= What you need to do =
Below are several records. Retype exactly those lines running from the one with "espadas de cine (504, 2206)" through the one with "lightning mcqueen (497, 2413)", end lines included, and no others.

= Data =

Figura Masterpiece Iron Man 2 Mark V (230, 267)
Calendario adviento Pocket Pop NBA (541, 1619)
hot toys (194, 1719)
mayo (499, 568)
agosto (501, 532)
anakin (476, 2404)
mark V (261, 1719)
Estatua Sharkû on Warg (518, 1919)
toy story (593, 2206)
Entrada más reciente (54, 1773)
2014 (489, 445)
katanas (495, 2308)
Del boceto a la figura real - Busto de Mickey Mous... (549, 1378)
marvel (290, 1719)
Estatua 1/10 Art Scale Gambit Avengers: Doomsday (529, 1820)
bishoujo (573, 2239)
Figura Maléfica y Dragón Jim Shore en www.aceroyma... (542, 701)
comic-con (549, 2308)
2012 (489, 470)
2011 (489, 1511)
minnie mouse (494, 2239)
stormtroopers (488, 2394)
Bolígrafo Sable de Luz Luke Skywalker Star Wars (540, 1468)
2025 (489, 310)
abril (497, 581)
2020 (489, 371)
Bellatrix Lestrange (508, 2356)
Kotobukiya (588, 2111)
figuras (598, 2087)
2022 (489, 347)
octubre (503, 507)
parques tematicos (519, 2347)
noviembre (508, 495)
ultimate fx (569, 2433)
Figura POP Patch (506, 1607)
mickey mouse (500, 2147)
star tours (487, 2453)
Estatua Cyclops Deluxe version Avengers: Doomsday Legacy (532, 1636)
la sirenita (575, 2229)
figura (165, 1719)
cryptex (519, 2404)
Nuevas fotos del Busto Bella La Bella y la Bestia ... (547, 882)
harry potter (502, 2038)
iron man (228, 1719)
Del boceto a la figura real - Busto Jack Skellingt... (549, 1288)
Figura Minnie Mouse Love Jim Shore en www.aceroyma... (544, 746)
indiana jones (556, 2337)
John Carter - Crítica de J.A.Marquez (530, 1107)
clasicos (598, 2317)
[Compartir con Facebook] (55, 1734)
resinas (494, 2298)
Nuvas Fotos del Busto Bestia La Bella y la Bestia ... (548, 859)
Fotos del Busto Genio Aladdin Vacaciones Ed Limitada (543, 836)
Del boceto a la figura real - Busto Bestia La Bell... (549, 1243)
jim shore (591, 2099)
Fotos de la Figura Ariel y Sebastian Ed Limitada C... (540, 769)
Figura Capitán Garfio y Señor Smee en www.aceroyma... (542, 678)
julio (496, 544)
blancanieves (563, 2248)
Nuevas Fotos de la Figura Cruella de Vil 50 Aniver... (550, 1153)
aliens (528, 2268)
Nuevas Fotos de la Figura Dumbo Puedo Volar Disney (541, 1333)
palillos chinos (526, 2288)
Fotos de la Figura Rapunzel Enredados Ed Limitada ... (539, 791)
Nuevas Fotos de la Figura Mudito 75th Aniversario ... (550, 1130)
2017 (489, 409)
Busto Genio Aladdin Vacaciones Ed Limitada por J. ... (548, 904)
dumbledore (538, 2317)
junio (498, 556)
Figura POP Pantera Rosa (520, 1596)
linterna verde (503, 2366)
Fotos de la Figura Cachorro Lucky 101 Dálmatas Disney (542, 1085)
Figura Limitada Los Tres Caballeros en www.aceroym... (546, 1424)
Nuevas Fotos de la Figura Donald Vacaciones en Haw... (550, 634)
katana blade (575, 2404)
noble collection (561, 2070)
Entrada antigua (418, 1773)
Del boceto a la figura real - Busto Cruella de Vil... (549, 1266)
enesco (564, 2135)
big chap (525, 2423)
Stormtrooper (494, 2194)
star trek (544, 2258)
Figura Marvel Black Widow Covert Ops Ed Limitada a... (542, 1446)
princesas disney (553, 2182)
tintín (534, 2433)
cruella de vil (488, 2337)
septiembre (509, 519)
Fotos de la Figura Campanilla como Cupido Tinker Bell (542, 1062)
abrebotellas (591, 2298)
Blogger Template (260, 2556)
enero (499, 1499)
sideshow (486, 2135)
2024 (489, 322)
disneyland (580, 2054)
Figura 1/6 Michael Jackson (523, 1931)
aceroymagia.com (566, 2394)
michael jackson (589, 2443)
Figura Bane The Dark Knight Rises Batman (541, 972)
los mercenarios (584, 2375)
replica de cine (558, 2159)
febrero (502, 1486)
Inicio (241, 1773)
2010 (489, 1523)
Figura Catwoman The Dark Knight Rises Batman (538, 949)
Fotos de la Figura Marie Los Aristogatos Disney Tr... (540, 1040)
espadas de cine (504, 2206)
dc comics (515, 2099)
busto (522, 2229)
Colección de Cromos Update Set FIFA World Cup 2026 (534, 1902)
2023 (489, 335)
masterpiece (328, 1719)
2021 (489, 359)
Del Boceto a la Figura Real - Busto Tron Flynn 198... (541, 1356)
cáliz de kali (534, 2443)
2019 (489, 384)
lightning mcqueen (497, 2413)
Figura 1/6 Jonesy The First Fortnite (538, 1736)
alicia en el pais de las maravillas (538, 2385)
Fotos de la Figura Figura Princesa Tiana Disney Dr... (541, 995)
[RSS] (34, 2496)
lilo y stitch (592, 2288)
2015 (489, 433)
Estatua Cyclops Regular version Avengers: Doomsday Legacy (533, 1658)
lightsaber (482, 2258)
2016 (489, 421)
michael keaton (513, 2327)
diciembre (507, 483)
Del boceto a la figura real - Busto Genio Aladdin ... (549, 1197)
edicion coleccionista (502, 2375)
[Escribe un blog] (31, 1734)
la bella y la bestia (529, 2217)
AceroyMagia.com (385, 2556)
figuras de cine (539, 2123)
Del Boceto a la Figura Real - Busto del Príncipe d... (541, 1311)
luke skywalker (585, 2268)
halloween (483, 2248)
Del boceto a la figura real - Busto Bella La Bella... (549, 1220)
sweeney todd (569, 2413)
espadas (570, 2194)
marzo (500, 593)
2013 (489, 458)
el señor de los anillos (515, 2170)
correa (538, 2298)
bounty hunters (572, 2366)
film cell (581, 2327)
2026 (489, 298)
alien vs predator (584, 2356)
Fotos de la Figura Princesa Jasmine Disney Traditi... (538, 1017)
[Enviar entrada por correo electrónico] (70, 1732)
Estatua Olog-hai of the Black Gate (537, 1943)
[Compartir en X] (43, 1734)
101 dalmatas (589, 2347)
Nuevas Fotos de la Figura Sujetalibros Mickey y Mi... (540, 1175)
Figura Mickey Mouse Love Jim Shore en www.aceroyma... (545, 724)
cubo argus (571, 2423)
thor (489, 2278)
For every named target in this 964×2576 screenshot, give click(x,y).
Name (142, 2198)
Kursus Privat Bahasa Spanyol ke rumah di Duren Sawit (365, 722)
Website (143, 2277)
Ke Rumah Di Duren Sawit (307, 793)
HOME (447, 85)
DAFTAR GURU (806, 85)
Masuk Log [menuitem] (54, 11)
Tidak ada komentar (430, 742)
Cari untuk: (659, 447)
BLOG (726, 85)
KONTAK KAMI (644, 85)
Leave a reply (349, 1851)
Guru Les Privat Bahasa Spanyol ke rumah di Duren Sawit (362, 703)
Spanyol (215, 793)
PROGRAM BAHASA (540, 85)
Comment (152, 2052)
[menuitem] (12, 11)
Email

= Task response =
espadas de cine (504, 2206)
dc comics (515, 2099)
busto (522, 2229)
Colección de Cromos Update Set FIFA World Cup 2026 (534, 1902)
2023 (489, 335)
masterpiece (328, 1719)
2021 (489, 359)
Del Boceto a la Figura Real - Busto Tron Flynn 198... (541, 1356)
cáliz de kali (534, 2443)
2019 (489, 384)
lightning mcqueen (497, 2413)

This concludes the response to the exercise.